慢性の影響
■呼吸器系
喫煙により、慢性気管支炎、肺気腫などの慢性閉塞性肺疾患の危険が増えて、肺機能検査により閉塞性障害の頻度が高いことが言われています。
喫煙は自然気胸の危険因子の一つであり、また石綿(アスベスト)曝露による肺病変の発生を促進します。
最近、喫煙の呼吸器に対する影響のメカニズムに関する免疫学的、分子生物学的研究などの基礎研究が進歩し、慢性閉塞性肺疾患の機序が解明されてきました。
■循環器系
喫煙により、虚血性心疾患(心筋梗塞、狭心症)、大動脈瘤、末梢血管閉塞症(閉塞性動脈硬化症、バージャー病)、脳血栓、クモ膜下出血など、全身の動脈硬化により閉塞や決壊が起こります。
虚血性心疾患は喫煙だけでなく、高血圧症や高脂血症が加わると危険は相乗的に高まります。
女性では、喫煙と経口避妊薬(ピル)の相乗作用で、虚血性心疾患やクモ膜下出血の危険性が著しく高まります。
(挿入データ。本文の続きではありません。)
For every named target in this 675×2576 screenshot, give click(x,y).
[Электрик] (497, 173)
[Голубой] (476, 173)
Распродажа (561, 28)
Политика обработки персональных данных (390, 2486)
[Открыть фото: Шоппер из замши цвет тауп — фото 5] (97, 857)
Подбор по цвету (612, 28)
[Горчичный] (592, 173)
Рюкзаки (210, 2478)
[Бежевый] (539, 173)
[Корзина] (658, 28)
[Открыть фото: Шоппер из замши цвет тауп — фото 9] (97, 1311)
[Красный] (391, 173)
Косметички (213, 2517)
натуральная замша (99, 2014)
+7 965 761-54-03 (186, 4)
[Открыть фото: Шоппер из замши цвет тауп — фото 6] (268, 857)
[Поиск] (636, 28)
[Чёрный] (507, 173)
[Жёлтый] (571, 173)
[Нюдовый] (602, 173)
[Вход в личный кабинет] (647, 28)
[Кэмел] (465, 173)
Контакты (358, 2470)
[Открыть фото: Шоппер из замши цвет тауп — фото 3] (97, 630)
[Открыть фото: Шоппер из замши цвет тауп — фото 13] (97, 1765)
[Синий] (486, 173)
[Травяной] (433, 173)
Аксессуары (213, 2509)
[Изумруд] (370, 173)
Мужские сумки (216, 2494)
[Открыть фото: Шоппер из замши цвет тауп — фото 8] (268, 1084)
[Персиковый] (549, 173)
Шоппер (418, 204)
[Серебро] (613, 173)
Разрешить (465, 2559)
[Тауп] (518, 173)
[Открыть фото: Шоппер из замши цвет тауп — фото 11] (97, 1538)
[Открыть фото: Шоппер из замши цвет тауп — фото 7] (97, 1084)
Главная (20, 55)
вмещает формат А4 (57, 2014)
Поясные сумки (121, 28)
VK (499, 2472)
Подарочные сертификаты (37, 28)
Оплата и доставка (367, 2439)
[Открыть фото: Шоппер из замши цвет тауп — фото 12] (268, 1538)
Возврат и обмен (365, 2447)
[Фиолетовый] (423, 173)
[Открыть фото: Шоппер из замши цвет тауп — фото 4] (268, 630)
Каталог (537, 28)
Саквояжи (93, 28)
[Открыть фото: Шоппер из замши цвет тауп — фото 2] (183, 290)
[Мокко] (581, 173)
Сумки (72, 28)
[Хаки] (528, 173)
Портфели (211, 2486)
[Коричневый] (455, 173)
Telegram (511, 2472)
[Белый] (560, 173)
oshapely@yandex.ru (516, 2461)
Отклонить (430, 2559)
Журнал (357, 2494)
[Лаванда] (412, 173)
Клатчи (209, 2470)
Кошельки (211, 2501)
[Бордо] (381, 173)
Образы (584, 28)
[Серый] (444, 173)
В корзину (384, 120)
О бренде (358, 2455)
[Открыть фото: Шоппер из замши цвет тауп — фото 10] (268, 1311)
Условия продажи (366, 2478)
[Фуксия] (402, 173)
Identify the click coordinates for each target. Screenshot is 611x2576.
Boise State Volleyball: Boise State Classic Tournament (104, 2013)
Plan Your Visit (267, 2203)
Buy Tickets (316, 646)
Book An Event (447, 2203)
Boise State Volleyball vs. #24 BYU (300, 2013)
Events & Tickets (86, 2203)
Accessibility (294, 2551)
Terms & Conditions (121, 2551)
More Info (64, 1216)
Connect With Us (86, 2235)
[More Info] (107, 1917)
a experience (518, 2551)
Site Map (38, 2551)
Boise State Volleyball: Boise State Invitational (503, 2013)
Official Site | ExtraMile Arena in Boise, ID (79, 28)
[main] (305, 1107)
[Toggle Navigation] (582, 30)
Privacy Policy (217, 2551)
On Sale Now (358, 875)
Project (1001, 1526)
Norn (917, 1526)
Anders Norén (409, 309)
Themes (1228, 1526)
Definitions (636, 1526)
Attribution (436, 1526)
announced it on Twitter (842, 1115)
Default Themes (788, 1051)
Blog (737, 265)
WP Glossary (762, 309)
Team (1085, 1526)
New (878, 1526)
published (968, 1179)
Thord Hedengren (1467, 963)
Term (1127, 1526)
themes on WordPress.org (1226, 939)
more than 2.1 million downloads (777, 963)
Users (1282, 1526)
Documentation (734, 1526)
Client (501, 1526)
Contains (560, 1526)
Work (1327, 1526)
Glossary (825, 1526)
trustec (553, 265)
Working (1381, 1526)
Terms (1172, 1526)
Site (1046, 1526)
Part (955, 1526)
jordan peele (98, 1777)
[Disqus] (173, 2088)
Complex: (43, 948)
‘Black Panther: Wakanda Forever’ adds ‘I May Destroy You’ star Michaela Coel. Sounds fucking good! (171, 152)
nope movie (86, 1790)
低タールたばこは本数が増えると、一酸化炭素により、虚血性心疾患の危険を高めます。
■がん
喫煙は単独で、がんの原因の約30%を占めます。
呼吸器系(肺がん、喉頭がん、口腔・咽頭がん)、
消化器系(食道がん、胃がん、肝臓がん、膵臓がん)、
泌尿器系(腎盂がん、尿管がん、膀胱がん)、
子宮頸部のがんなど、
喫煙により全身の多くのがんにかかる危険性が高まります。
肺がん、食道がん、肝臓がん、膵臓がんなどは極めて治りにくい難治性のがんですが、最近、罹患・死亡とも増加しています。
1人の人がこれらの喫煙と関連したがんの複数にかかる「多重がん」も増えています。
■その他
喫煙により、胃・十二指腸潰瘍、口腔粘膜の角化およぴ色素沈着、慢性萎縮性胃炎、肝硬変、クローン病などの危険が増大します。
また、歯槽膿漏や歯周囲炎など歯周病になりやすくなります。
この他、脳萎縮、白内障、難聴、味覚・嗅覚の低下、骨粗鬆症、体液性免疫の低下、老化の促進などもみられます。
さらに、喫煙者では体重減少によるだけでなく、年齢よりも顔のしわが増えたり頬がこけて「Smoker'sFace(スモーカーズフェイス)」という特有の顔つきになることが知られています。